The Ministry of Health (MoH) has warned the public to be alert for waterborne diseases that are common in the rainy season, including typhoid fever and cholera.
In a statement issued last week, the ministry states that the rainy season has almost started; hence, the alert to help prevent the diseases.
MoH spokesperson Joshua Malango in an interview yesterday said most clinical tests can detect the diseases after at least a week.
He said: “The tests are enough for us because they enable us to diagnose those with the disease in time and treat them appropriately. In addition, it enables the detection of carriers to prevent further transmission.”
Malango said the ministry has put in place various measures to prevent the spread of the diseases.

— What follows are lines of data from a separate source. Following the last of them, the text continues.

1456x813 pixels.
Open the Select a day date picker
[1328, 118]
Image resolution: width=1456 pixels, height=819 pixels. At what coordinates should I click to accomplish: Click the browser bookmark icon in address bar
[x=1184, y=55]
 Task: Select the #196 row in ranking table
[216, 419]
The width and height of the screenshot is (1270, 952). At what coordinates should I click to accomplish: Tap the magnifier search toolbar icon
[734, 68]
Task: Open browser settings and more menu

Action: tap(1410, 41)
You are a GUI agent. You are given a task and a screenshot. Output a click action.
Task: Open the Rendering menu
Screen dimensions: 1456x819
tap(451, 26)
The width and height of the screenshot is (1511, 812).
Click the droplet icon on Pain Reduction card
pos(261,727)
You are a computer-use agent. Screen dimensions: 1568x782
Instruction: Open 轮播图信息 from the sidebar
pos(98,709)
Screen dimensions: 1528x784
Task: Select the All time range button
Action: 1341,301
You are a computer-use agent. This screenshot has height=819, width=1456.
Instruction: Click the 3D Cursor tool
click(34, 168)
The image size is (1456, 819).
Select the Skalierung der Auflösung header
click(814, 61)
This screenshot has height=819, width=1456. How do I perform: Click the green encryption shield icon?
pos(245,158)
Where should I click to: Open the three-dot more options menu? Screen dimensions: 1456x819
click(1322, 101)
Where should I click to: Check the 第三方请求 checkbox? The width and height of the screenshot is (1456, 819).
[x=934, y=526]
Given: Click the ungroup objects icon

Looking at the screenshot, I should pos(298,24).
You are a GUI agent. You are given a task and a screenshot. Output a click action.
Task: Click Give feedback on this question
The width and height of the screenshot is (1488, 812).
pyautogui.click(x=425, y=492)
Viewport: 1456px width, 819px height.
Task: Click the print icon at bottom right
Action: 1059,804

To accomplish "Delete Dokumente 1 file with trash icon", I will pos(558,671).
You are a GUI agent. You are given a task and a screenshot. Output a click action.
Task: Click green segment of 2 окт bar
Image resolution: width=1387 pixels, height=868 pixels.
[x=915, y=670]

“We are distributing chlorine in targeted communities that have poor access to potable water. The exercise is usually for the period those communities are deemed at high risk of cholera,” he said.
Typhoid fever is a bacterial disease caused by Salmonella typhi and transmitted through the ingestion of food or water contaminated by the faeces or urine of infected people.
On the hand, cholera is a diarrhoea infection of food or water contaminated with the bacterium called “vibrio cholerae”.
MoH says as of April 7 this year, the country recorded 880 cases of cholera with 28 deaths since the onset of the outbreak last December.
Typhoid fever affects an estimated 20.6 million people globally each year, causing an estimated 223 000 deaths.